From Patrick Chappatte.

Tom Tomorrow quoted this from Al Gore's speech Monday:
Fear drives out reason. Fear suppresses the politics of discourse and opens the door to the politics of destruction. Justice Brandeis once wrote: “Men feared witches and burnt women.”

The founders of our country faced dire threats. If they failed in their endeavors, they would have been hung as traitors. The very existence of our country was at risk.

Yet, in the teeth of those dangers, they insisted on establishing the Bill of Rights.

Is our Congress today in more danger than were their predecessors when the British army was marching on the Capitol? Is the world more dangerous than when we faced an ideological enemy with tens of thousands of missiles poised to be launched against us and annihilate our country at a moment’s notice? Is America in more danger now than when we faced worldwide fascism on the march-when our fathers fought and won two World Wars?

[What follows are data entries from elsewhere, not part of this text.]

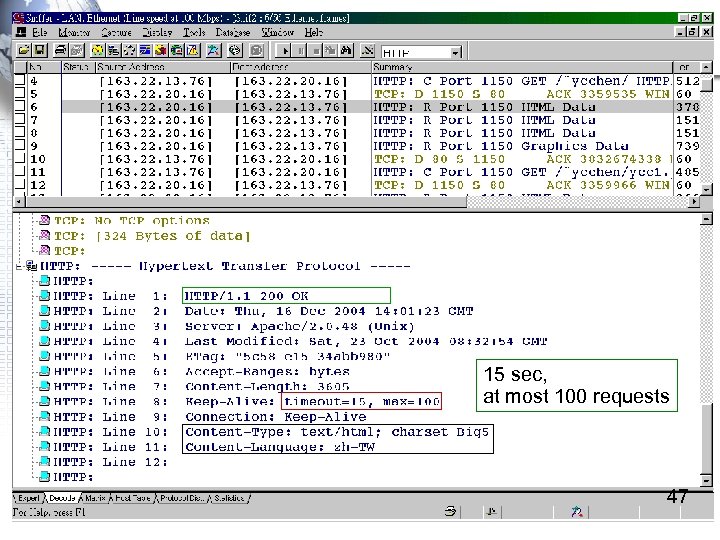Toggle the checkbox for frame 10
The image size is (720, 540).
coord(20,158)
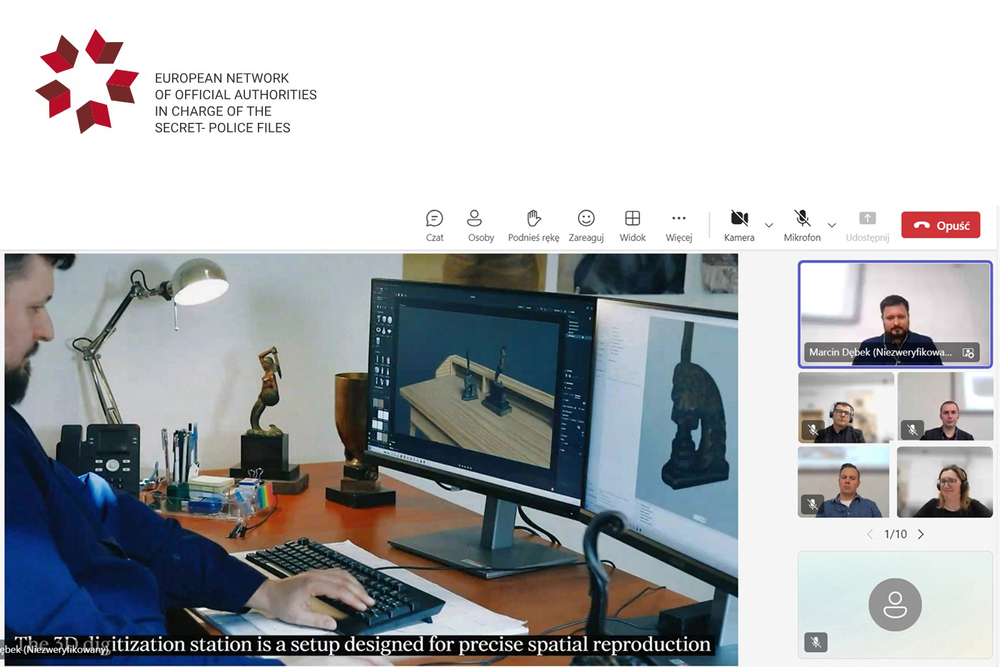Click the Widok view layout icon
Viewport: 1000px width, 667px height.
pos(632,218)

It is simply an insult to those who came before us and sacrificed so much on our behalf to imply that we have more to be fearful of than they. Yet they faithfully protected our freedoms and now it is up to us to do the same.
Gore is one of very few prominent politicians actually to say what has needed to be said to the "never forget" crowd, you can't forget 9/11, but if you let it rule your lives, guess what: THE TERRORISTS HAVE WON. The main goal of terrorism, obviously, is to instill terror throughout a population. And while Osama bin Laden (supposedly) gave them a head start, the people most responsible for terrifying the populace in the last four years have been Bush, Cheney, and Ashcroft, and their supporters in the wingnut media and the wingnut Congress.

Tom Tomorrow, I think, says it best in a term he uses for the "never forget" crowd: "bedwetters." Next time you meet a bedwetter, remind him or her of the following:
  • More Americans died because of governmental incompetence in the wake of Katrina than died from terrorism during the entire eight years of the Clinton administration (or the Reagan administration, if you/they prefer).
  • More Americans died in car accidents than in terrorist attacks in September 2001.